No me des peces, enséñame a pescar...

Es tragicómico el carnavalesco desfile de huelgas y caceroladas acreditativas de que nadie quiere ir a caja a pagar los platos rotos de la hasta hace poco juerga internacional de la abolición del dinero.

Echamos al cubo correspondiente toda aquella basura polícroma mediante que los bancos prometían pagar al portador diferentes cantidades de pasta, prescindimos del tintineante bolso del menudo, nos cambiamos al plástico y allí fue, como bien sabéis, troya.

De la rígida escasez, pasamos a la elástica abundancia. ¿Qué, si no había dinero en saldo? Ya lo habría dentro de más o menos tiempo, que ni hay plazo que no se cumpla ni deuda que no se pague. Al final, comerciábamos con la paciencia del acreedor, la estirábamos, le poníamos tramos y peldaños nuevos, puesto que, si era virtual, ¿dónde está el límite de lo imaginable? La gente no tenemos fecha fija, de caducidad. Podemos cascar en cualquier momento, a cualquier hora, pero también podemos sobrevivir hasta nadie sabe con exactitud el modo y momento, salvo el cejijunto galeno que un día llegas, te mira, remira y en vez de darte la consabida palmadita en la espalda y decirte que no es nada, hombre, no es nada, va e inesperadamente, te dice que tienes, como mucho, para dos o tres meses, mirándolo con cierto optimismo. Y cuando ese trance llega, ¿qué más da lo que debas? La voluntad era buena, de pagar, cosa que hasta cierto punto te exime de culpa y seguro que queda humanidad suficiente para que tu impago pase estadísticamente desapercibido.

Nadie sabe cómo ni cuándo, los aguafiestas de las cuentas dieron la voz de alarma. Más gente se iba sin pagar que previo pago de la consumición. Algo empezó a oler mal –lo dice Shakespeare- en Dinamarca. Diríase que en el mundo entero, mundial. Un montón de payasos, hombres de frac, señaladores con dedo de guante blanco, se desparramaron en busca de los culpables, que podríamos ser usted, tu yo o cualquiera, pero todos, como una disciplinada manada de avestruces, escondemos la cabeza. ¡Yo no tengo la culpa! Aulló una inconmensurable multitud.
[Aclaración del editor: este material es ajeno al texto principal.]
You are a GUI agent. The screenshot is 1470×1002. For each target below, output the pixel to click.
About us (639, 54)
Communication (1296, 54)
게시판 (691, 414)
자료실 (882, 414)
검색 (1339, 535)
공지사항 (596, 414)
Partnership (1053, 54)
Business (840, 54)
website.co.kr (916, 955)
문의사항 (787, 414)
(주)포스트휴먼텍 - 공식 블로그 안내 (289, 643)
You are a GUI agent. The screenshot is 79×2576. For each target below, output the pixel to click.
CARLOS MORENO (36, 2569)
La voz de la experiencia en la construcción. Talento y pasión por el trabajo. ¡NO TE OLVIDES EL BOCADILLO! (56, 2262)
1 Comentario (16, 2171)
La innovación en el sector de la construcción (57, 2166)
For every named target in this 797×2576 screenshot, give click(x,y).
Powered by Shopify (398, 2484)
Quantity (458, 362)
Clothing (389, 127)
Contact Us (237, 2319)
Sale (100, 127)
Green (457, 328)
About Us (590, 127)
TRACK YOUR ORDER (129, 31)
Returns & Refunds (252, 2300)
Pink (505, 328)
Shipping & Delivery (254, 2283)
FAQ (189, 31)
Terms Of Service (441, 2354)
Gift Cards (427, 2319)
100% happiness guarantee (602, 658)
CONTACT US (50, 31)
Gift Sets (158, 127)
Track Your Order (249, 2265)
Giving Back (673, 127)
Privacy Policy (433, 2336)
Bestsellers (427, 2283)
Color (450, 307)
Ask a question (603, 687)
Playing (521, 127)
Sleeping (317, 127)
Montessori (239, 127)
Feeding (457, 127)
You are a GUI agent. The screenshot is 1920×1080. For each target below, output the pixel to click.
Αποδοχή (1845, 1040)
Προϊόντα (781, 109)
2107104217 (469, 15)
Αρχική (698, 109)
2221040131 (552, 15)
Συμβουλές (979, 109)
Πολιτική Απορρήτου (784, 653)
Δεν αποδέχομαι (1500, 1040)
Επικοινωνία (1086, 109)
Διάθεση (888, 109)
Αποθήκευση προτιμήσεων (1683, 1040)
¡Que les pongan impuestos a los más ricos! ¡Que expolien! ¡Que expropien! Nadie se para a pensar que si pasáramos una vara por el rasero del conjunto, quitasen de golpe a los que de buenos o de malos modos acopiaron y lo alguien lo repartiese con el mayor esmero y cuidadosa equidad, transcurrido cierto plazo, no demasiado largo, unos pocos se habrían vuelto a hacer con la parte del león. Hace mucho que una cultura milenaria aconsejaba que mejor que dar peces, se enseñara a pescar.

Esta no es una crisis sólo económica. Vivimos ahora mismo el apasionante medrío de una sociedad, la humana, que está cambiando de época y ha de mudar sus costumbres, de organización y de organigrama. Y también de modo de trabajar y de ir al mercado a competir y a vender. Y repartir la riqueza con arreglo a unos principios de que deriven unas reglas nuevas, diferentes desde luego a las existentes. La historia no vuelve nunca atrás.